In problem-based learning scenarios, students often act in groups and decide what they need to learn to resolve a particular problem or question, while teachers act as facilitators. It usually involves real-world problems to promote student learning of concepts and principles as opposed to direct presentation of facts and concepts. The aim is also to promote critical thinking skills, problem-solving abilities, and communication skills.
This is based on evidence from Visible Learning’s Meta X:
Evidence
- Number of meta-analyses: 21
- Number of studies: 794
- Number of students: 96,275
- Number of effects: 1,439
- Effect size: 0.35
Ironically, I was introduced to a high-yield (.74) instructional strategy EVEN BEFORE I learned about PBL. That strategy was Reciprocal Teaching, which I’ve written about a few times as well. When you compare the effect size of PBL (.35) to Reciprocal Teaching (.74), the difference is considerable. However, PBL only falls into “typical effects in one year of teaching” area of the Barometer of Influence.
We can do better, right?
Teacher as Activator vs Teacher as Facilitator
Take a quick look at the chart below (Table 11.1). On the left side, you see the “teacher as activator.” On the right, “teacher as facilitator.” When I look at the latter, I’m struck by the number of activities that I had the opportunity to facilitate in my classroom. Worse, these are activities I facilitated in my various roles as director of instructional technology and district technology director.
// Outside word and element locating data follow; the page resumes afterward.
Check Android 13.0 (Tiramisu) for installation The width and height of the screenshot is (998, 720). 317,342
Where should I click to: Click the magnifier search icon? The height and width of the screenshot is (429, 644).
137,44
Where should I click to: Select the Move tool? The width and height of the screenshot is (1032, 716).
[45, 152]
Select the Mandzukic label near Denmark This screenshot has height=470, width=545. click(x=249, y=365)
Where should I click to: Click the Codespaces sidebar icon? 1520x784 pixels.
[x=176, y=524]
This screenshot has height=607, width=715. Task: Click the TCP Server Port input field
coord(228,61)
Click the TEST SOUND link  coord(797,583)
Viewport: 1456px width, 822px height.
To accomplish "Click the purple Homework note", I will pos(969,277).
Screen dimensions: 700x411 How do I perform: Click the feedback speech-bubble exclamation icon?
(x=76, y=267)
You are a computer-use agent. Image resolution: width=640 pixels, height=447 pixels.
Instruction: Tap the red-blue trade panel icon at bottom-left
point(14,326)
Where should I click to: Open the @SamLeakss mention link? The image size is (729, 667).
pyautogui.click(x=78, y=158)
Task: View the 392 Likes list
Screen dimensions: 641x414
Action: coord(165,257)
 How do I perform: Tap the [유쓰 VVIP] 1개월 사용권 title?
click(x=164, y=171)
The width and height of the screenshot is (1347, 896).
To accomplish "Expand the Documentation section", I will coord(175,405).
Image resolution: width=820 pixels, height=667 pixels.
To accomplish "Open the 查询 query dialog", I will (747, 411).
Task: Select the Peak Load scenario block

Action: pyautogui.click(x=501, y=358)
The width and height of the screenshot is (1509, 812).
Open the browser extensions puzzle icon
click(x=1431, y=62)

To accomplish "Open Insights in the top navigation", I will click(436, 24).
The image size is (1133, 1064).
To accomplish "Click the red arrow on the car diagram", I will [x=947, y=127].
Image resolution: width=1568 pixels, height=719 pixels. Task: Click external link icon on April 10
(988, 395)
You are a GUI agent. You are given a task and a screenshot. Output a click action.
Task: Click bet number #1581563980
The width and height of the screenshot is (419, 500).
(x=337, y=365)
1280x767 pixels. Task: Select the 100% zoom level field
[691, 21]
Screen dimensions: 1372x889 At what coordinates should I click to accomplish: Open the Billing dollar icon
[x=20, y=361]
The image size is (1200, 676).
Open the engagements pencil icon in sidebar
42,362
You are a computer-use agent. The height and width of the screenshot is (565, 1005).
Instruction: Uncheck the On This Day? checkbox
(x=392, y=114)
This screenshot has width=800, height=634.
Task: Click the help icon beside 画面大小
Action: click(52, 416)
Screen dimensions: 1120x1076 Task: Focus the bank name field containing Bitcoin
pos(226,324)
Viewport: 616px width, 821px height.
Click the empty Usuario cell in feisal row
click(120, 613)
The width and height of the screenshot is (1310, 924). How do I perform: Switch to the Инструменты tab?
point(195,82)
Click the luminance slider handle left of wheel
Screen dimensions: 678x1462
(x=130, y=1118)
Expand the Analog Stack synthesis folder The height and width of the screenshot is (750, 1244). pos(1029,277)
“Constructivism too often is seen in terms of student-centred inquiry learning,problem-based learning, and task-based learning, and common jargon wordsinclude “authentic”, “discovery”, and “intrinsically motivated learning.”
The role of the constructivist teacher is claimed to be more of a facilitation to provide opportunities for individual students to acquire knowledge and construct meaning through their own activities, and through discussion, reflection and the sharing of ideas with other learners with minimal corrective intervention….
These kinds of statements are almost directly opposite to the successful recipe for teaching and learning…” (Source: John Hattie, Visible Learning as cited).
Research (see my bibliography below) shows that constructivist learning is congruent with how the brain learns. There is plenty of research to prove, that constructivist education is the best way for learners to learn. Constructivist education is when . . . learners actively construct meaning by building on background knowledge, experience and reflect on those experiences.
“We have a whole rhetoric about discovery learning, constructivism, and learning styles that has got zero evidence for them anywhere.”